Vegan Key Lime Pie Bars
Nothing screams spring like these key lime pie bars. They are tangy, sweet, and creamy. Plus, they are made without eggs or dairy, so that everyone can enjoy them!
Ingredients you will need…
Vegan Butter: The best way to make vegan shortbread is by using margarine or vegan butter. HERE IS THE ONE I LIKE TO USE!
Flour: The best flour to use for this recipe is all-purpose flour.
Sugar: I prefer using granulated sugar, but coconut sugar should work as well!
Cashews: To make the key lime filling without dairy, it is easier to use cashews! They will make the filling super smooth and taste amazing!
Limes: This recipe will need quite a few limes! I would recommend buying 9 or 10. Or you can buy lime juice instead of squeezing it fresh and use 2 to 3 limes for the zest.
Coconut Water: This is just to add some liquid to the filling, you won’t taste the coconut. Regular water can work too!
Maple Syrup: To cut down on a little bit of the sugar in this recipe, I used maple syrup instead of sugar in the filling.
Vanilla Extract: To add some more sweetness!
Coconut Oil: This ingredient also replaces the job of dairy butter, making the recipe vegan!

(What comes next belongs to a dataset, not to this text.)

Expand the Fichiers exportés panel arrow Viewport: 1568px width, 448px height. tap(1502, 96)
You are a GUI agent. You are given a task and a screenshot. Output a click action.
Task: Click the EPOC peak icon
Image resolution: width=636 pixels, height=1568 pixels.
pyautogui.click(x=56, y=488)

Coconut Whipped Cream and Coconut Flakes: These are optional but make a great topping to these bars! LINK TO COCONUT FLAKES
Key Lime Pie Bars
Time: 30 minutes + freezing time
Serves: 9
Ingredients:
For the shortbread-
1 cup vegan butter, melted
2 cups all purpose flour
½ cup granulated sugar
½ tsp salt
For the filling-
1 ¾ cup cashews, soaked in boiling water for 1 hr then rinse and drain
2 tablespoons lime zest (around 5 limes)
½ cup +2 tablespoons lime juice
½ cup coconut water
½ cup maple syrup
½ teaspoon vanilla extract
Pinch of salt
½ cup coconut oil, melted
Topping: coconut whipped cream, lime slices, toasted coconut flakes
How to Make:
Preheat the oven to 350 degrees F and line a 8x8 baking tray with parchment paper.
Prepare the shortbread crust by mixing together the flour, sugar, and salt in a medium sized bowl. Stir in the butter until combined. Press the shortbread into the baking tray using a spatula or your hands. Bake for 10 minutes, then allow to cool on the counter for 10 more minutes.

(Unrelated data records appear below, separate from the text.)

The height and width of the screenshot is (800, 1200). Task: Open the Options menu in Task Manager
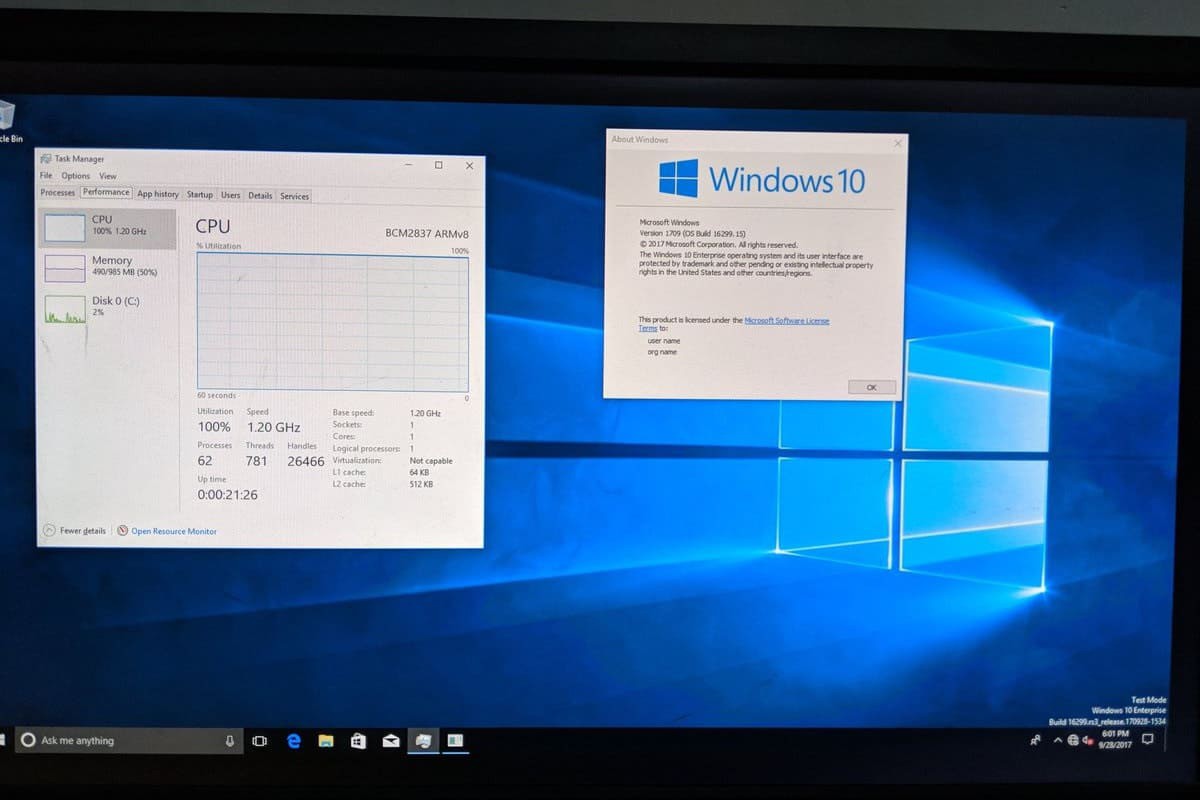(75, 176)
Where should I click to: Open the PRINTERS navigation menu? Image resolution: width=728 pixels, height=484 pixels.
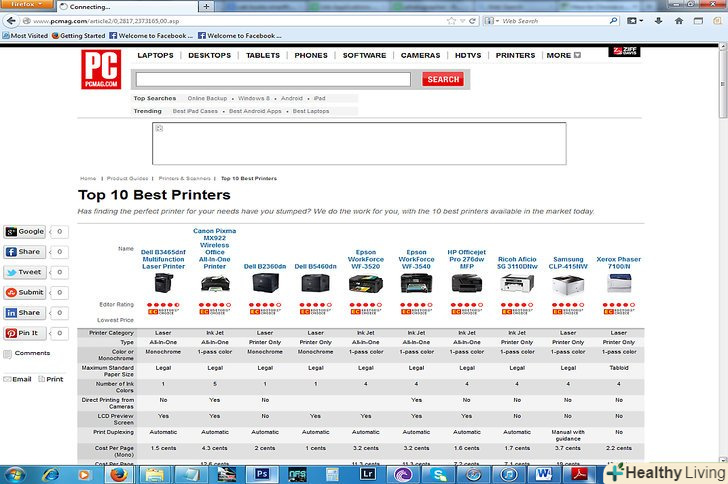coord(515,55)
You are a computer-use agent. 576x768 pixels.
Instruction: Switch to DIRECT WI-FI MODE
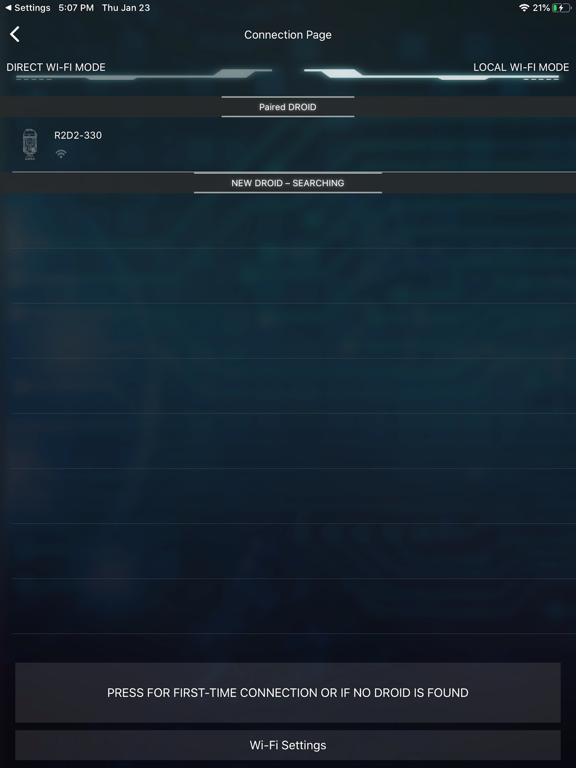[x=56, y=67]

Prepare the filling by placing the soaked cashews in a blender with the lime zest and juice, coconut water, maple syrup, vanilla, and salt. Blend for 2-3 minutes scraping down the sides of the blender with a spatula as needed. Add the melted coconut oil to the blender and combine.
Pour the filling into the prepared pan and chill in the fridge for 4 hours or until firm.
Top with coconut whipped cream, a lime slice and some toasted coconut flakes. Enjoy!